• Work instruction: Repeat the data that follows in full. Do not include the pictures.

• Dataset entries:

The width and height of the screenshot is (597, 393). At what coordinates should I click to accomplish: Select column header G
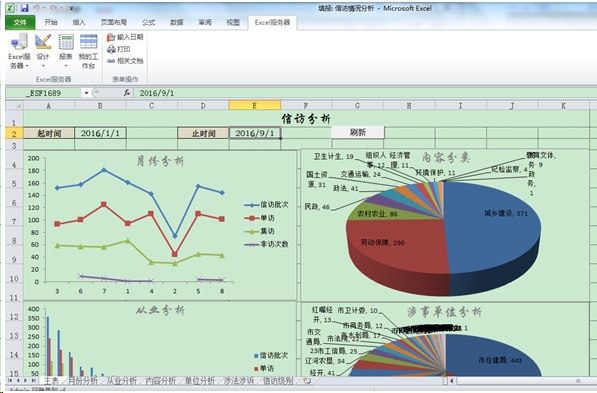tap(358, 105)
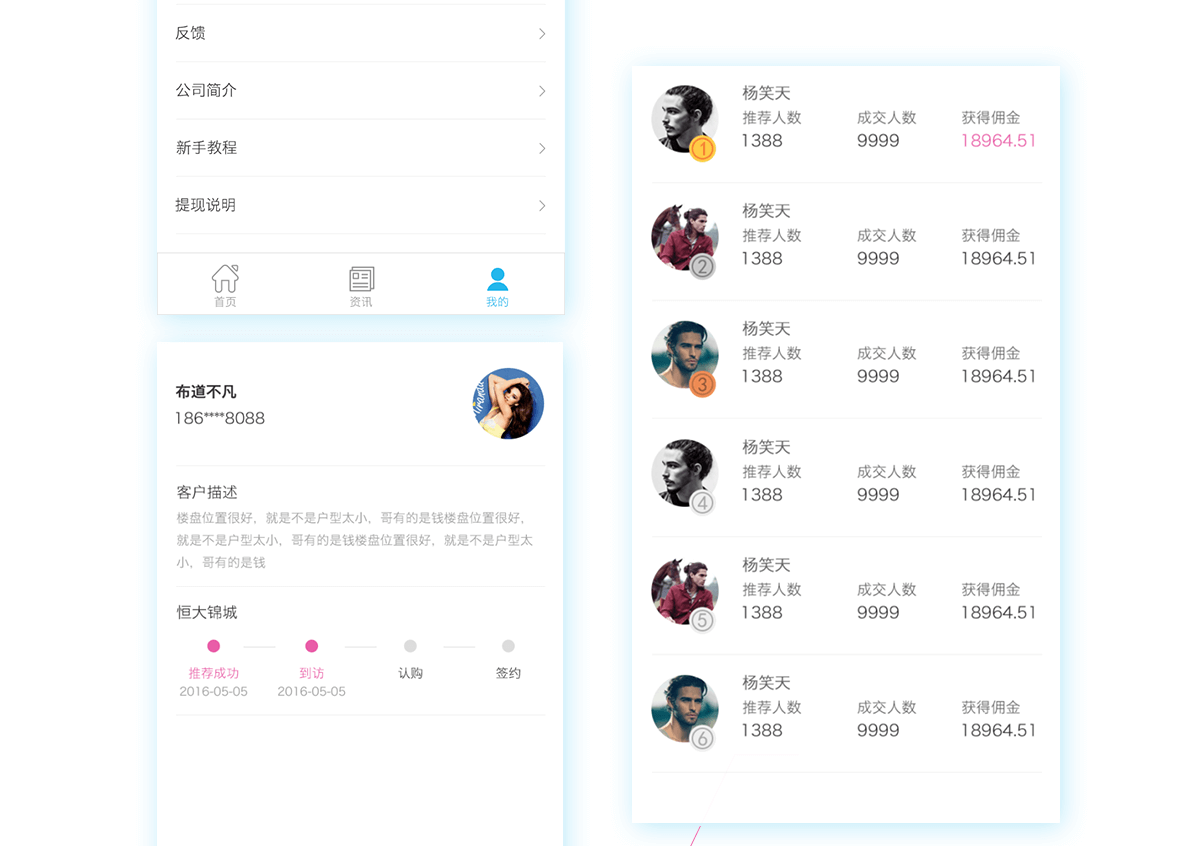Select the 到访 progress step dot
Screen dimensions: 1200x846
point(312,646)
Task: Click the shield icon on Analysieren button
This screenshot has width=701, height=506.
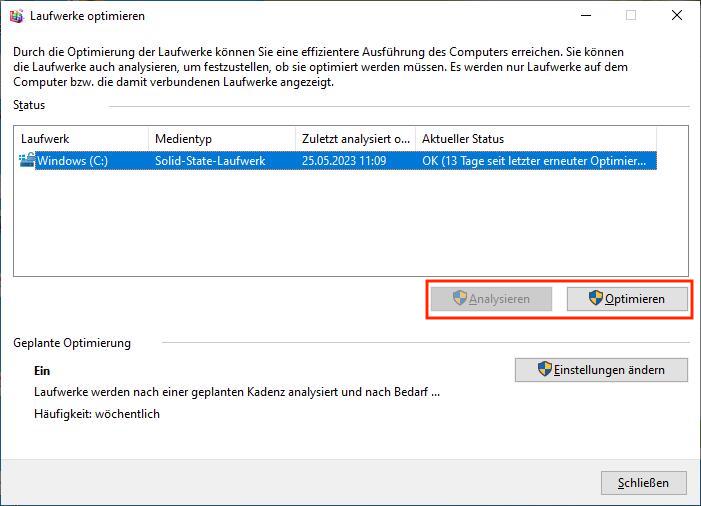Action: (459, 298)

• Exercise response:
The width and height of the screenshot is (597, 393). At what coordinates should I click to accomplish: Select column header G
tap(358, 105)
Select the 到访 progress step dot
Screen dimensions: 1200x846
point(312,646)
Task: Click the shield icon on Analysieren button
This screenshot has width=701, height=506.
Action: (459, 298)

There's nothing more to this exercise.